We stopped at a take-away chicken place wedged in between the car yards in Kirrawee. I bought some chicken and Coca Cola and took it to one of the two tables. The tired-looking girl serving eyed me suspiciously. She pushed back her orange-dyed hair and rested her hip against the counter. ‘How long youse goin’ to be?’

‘Why?’ I said.

‘I’m closin’ up in twenny minutes.’

‘That’s long enough.’ I realised I was hungry. I ate the chicken and sipped the Coca Cola, after I’d put rum in it. Greenway was sorting papers. He ate some chicken; he had natural good manners and was careful not to get grease on the sheets. ‘What did you get?’

‘The patients are or were, Michael McCleod, Renee Riatoli, Eddy Forster and John O’Brien.’

‘Why were they there?’

‘Drugs.’

‘What? Drugs!’ The girl looked sharply at us and checked her watch. I dropped my voice. ‘Drug problems and they were operated on?’

‘That’s what it looks like. There’s a lot of psychology stuff-depression and all that, but when you boil it down… ‘

‘Shit! Where are they now?’

He shrugged. ‘Don’t know. I didn’t have much time and getting into some of the files was complicated. They sort of… exited the filing system. The codes’re a bit difficult to follow. I printed some of it out. I tell you, the printer sounded like a machine gun in there.’

‘What about the staff and the money angle?’

‘Nothing on the money. It’d have taken all night to get into that. The staff stuff’s strange, man.
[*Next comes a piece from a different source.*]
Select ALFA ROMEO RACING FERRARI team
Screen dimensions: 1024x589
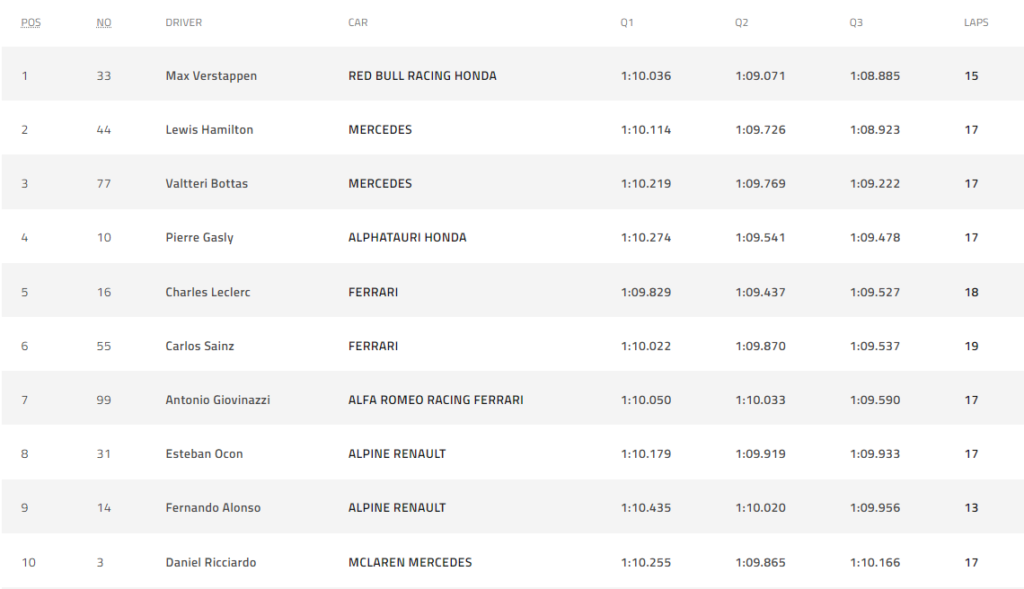pyautogui.click(x=436, y=400)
It’s as if files are being kept on them too, like the patients. Some of it’s stuff they wouldn’t like everyone to know. Kinky…’
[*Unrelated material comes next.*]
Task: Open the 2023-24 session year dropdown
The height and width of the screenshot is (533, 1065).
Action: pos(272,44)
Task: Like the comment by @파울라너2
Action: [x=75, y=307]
‘Spare me. Is there a doctor with “K” in his name?’

‘Several. Some of the files are hard copy, I mean paper. The personnel stuff has photographs, good ones.’

‘That’d be in filing cabinets. How’d you handle that?’

‘In for a penny in for a pound. I jemmied them with a metal ruler. I took a chance and used the Xerox machine.’

‘That must’ve been the light I saw.’

‘There was no way to shield it.’

Greenway drank, and ate some more chicken; he licked his fingers and I noticed that his hands were steady. He’d handled himself very coolly throughout. ‘It doesn’t matter now,’ I said. ‘Let’s see the pictures.’

He arranged them on the table. I glanced at the seven faces quickly and then examined each in turn closely. I held up the third. Greenway nodded.

‘Dr Bruce Krey. He fits physically. Bald, see. No moustache but look at his shoulders. And his personal file’s a beauty. He’s had a fair bit of treatment over the years. Boy, does he have problems. I copied a fair bit of his file, didn’t bother with the others. Hardy?’

I was scarcely listening. The face was that of the doctor who’d examined me as I was regaining consciousness at the hospital on day one. His bald head had been covered then by some kind of cap. I’d misheard his name as ‘Grey’.